== Supplied data ==

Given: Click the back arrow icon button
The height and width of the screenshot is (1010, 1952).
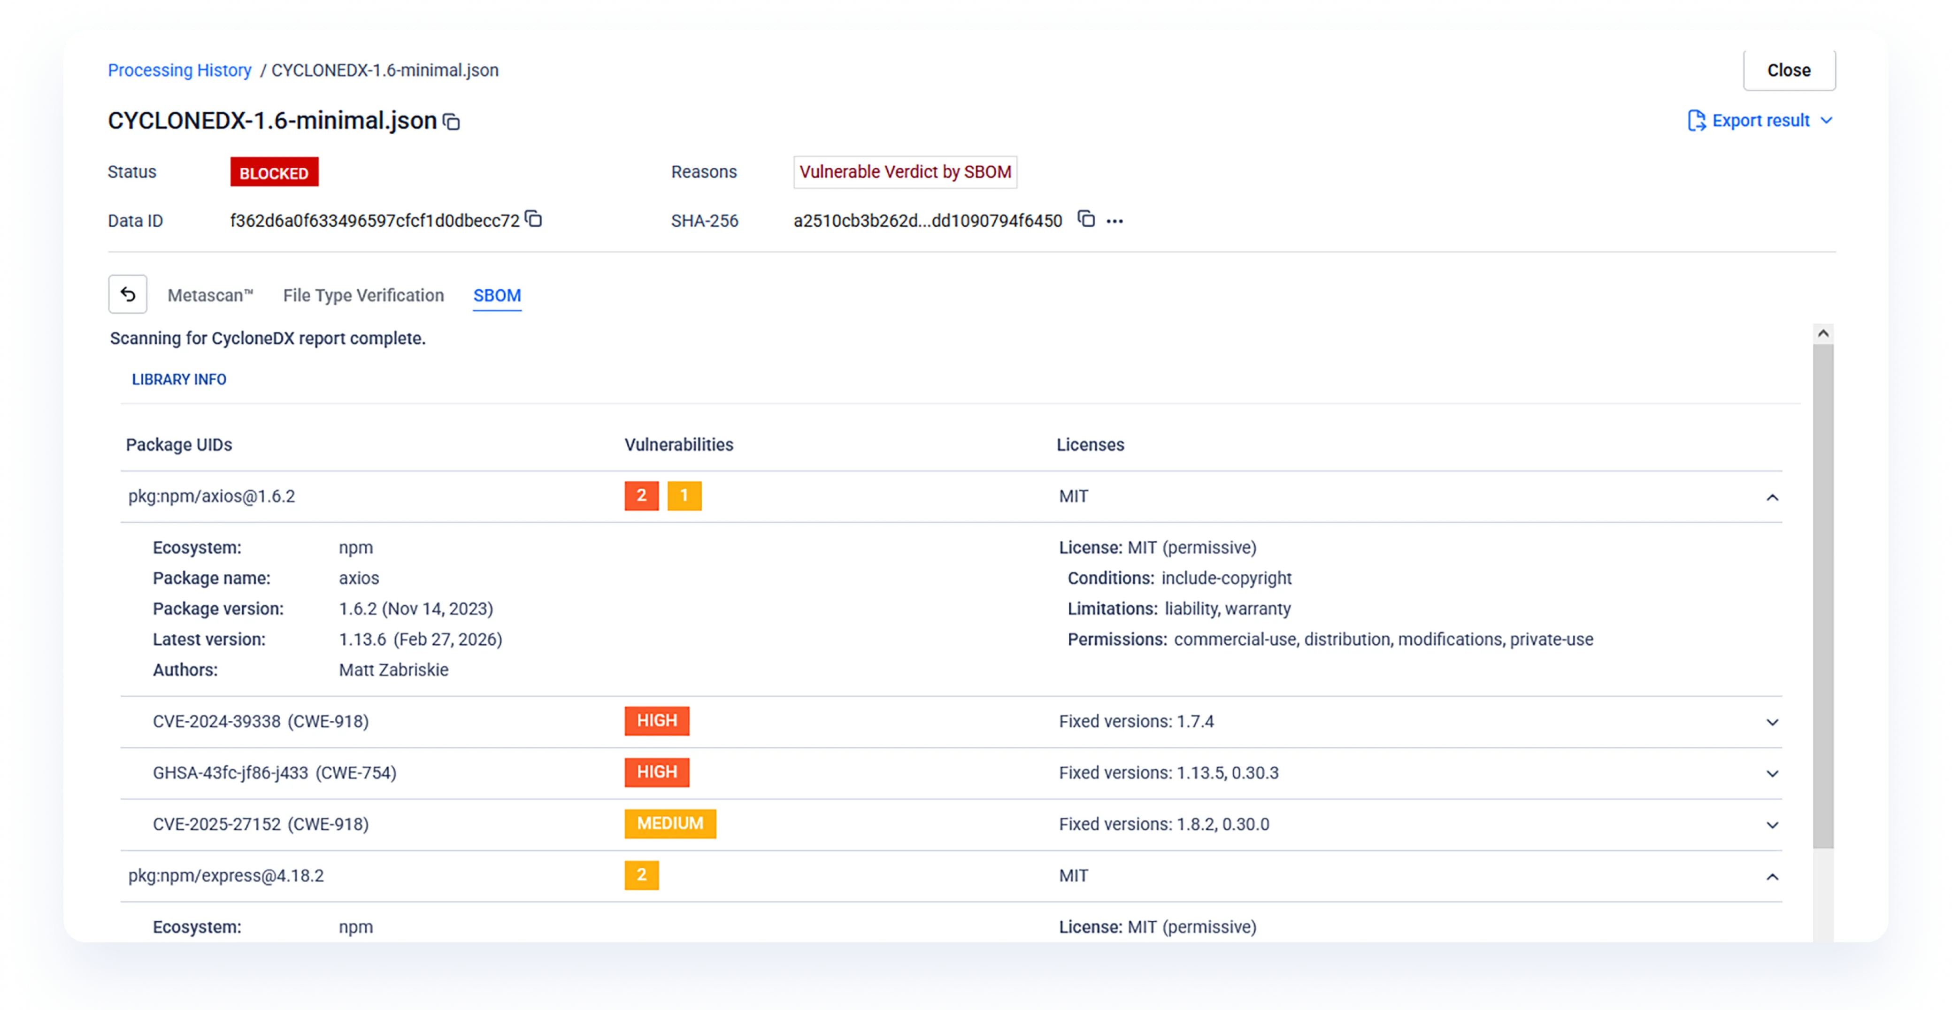Looking at the screenshot, I should coord(127,294).
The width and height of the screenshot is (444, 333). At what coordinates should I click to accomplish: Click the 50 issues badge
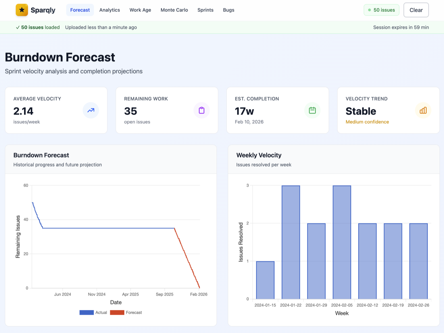381,10
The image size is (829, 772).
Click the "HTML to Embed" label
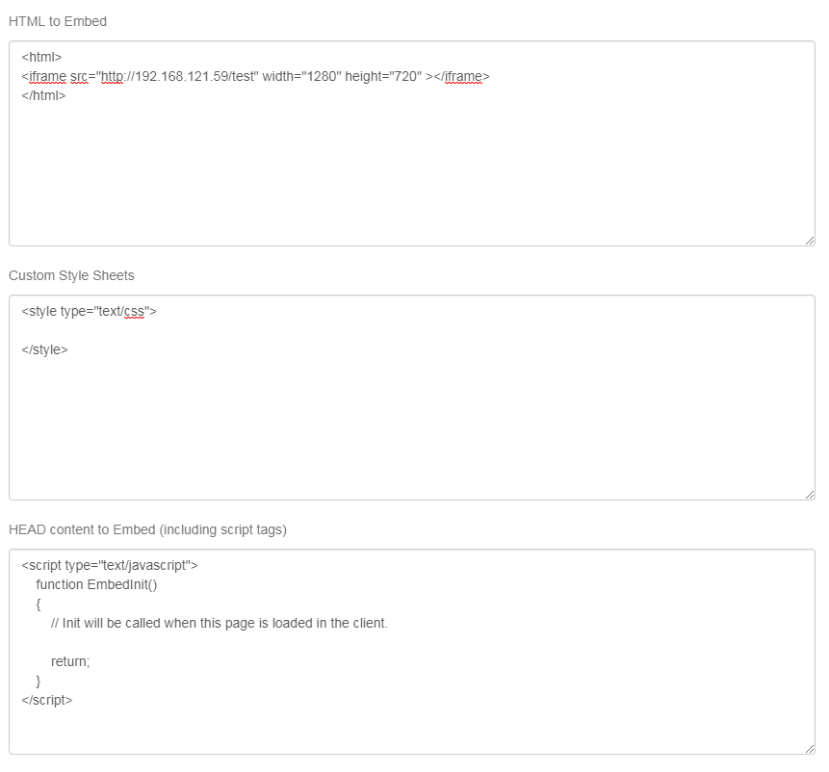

===

Reproduce all the items above with "badge" replaced by "indicator" and every other word unchanged. Omit the pictures.

== Written response ==
Given: Click the back arrow icon button
The height and width of the screenshot is (1010, 1952).
Looking at the screenshot, I should coord(127,294).
The width and height of the screenshot is (444, 333). At what coordinates should I click to accomplish: Click the 50 issues indicator
381,10
The image size is (829, 772).
Click the "HTML to Embed" label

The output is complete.